*** Opening of EXTRACTED INFORMATION ***

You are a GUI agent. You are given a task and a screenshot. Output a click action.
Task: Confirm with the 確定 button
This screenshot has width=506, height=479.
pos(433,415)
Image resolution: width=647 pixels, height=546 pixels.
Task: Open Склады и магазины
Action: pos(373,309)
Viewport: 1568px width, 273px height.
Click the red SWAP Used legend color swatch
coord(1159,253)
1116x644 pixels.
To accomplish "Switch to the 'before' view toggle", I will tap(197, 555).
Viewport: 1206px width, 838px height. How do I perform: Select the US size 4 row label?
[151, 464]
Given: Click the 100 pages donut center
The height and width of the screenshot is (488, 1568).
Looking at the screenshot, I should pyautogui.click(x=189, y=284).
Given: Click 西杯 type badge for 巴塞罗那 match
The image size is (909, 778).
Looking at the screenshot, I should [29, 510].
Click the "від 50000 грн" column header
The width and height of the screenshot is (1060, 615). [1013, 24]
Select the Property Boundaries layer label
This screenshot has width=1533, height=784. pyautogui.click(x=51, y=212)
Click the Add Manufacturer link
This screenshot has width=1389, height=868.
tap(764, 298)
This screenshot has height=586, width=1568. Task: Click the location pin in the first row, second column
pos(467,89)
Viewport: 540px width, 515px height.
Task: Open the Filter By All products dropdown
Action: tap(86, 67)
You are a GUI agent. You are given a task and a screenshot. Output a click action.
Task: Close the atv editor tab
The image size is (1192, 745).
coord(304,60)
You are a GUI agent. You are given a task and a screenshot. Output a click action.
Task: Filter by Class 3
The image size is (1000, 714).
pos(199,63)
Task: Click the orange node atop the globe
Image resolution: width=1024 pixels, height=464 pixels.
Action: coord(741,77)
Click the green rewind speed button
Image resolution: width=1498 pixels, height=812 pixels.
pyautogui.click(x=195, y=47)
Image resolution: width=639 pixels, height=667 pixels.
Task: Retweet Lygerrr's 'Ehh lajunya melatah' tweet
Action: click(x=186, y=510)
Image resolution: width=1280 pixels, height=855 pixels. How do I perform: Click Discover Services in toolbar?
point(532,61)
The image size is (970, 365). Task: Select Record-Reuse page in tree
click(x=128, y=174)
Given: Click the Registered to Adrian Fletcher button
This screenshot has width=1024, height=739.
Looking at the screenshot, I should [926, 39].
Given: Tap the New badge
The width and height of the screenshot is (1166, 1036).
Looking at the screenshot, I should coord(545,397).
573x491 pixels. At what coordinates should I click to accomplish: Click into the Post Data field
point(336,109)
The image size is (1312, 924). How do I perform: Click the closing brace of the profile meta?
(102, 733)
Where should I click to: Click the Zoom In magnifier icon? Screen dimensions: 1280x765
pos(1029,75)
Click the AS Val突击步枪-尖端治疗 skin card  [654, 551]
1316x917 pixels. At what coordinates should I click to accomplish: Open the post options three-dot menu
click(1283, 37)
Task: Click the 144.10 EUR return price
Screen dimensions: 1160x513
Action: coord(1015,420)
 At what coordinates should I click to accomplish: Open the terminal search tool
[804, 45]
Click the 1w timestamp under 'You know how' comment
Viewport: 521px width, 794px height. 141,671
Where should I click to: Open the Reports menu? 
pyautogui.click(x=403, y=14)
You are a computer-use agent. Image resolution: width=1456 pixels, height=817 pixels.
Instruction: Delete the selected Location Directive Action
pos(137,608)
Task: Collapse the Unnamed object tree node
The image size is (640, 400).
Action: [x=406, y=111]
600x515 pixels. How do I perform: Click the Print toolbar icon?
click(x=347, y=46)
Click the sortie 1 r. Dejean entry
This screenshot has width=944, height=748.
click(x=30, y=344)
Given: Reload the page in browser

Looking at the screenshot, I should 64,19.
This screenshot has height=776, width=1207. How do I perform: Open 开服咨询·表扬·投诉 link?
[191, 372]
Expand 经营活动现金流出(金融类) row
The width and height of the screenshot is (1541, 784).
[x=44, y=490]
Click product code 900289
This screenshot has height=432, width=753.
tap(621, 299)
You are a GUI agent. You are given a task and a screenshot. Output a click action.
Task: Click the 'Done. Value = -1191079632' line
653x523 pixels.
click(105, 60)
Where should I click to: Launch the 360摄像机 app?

*** Close of EXTRACTED INFORMATION ***

_TASK DESCRIPTION:_
Please repeat word for word the lines above that run from the beginning through the line containing "Click the green rewind speed button", keeping both the first and that last line.

_TASK ANSWER:_
You are a GUI agent. You are given a task and a screenshot. Output a click action.
Task: Confirm with the 確定 button
This screenshot has width=506, height=479.
pos(433,415)
Image resolution: width=647 pixels, height=546 pixels.
Task: Open Склады и магазины
Action: pos(373,309)
Viewport: 1568px width, 273px height.
Click the red SWAP Used legend color swatch
coord(1159,253)
1116x644 pixels.
To accomplish "Switch to the 'before' view toggle", I will tap(197, 555).
Viewport: 1206px width, 838px height. How do I perform: Select the US size 4 row label?
[151, 464]
Given: Click the 100 pages donut center
The height and width of the screenshot is (488, 1568).
Looking at the screenshot, I should pyautogui.click(x=189, y=284).
Given: Click 西杯 type badge for 巴塞罗那 match
The image size is (909, 778).
Looking at the screenshot, I should [29, 510].
Click the "від 50000 грн" column header
The width and height of the screenshot is (1060, 615). [1013, 24]
Select the Property Boundaries layer label
This screenshot has width=1533, height=784. pyautogui.click(x=51, y=212)
Click the Add Manufacturer link
This screenshot has width=1389, height=868.
tap(764, 298)
This screenshot has height=586, width=1568. Task: Click the location pin in the first row, second column
pos(467,89)
Viewport: 540px width, 515px height.
Task: Open the Filter By All products dropdown
Action: tap(86, 67)
You are a GUI agent. You are given a task and a screenshot. Output a click action.
Task: Close the atv editor tab
The image size is (1192, 745).
coord(304,60)
You are a GUI agent. You are given a task and a screenshot. Output a click action.
Task: Filter by Class 3
The image size is (1000, 714).
pos(199,63)
Task: Click the orange node atop the globe
Image resolution: width=1024 pixels, height=464 pixels.
Action: coord(741,77)
Click the green rewind speed button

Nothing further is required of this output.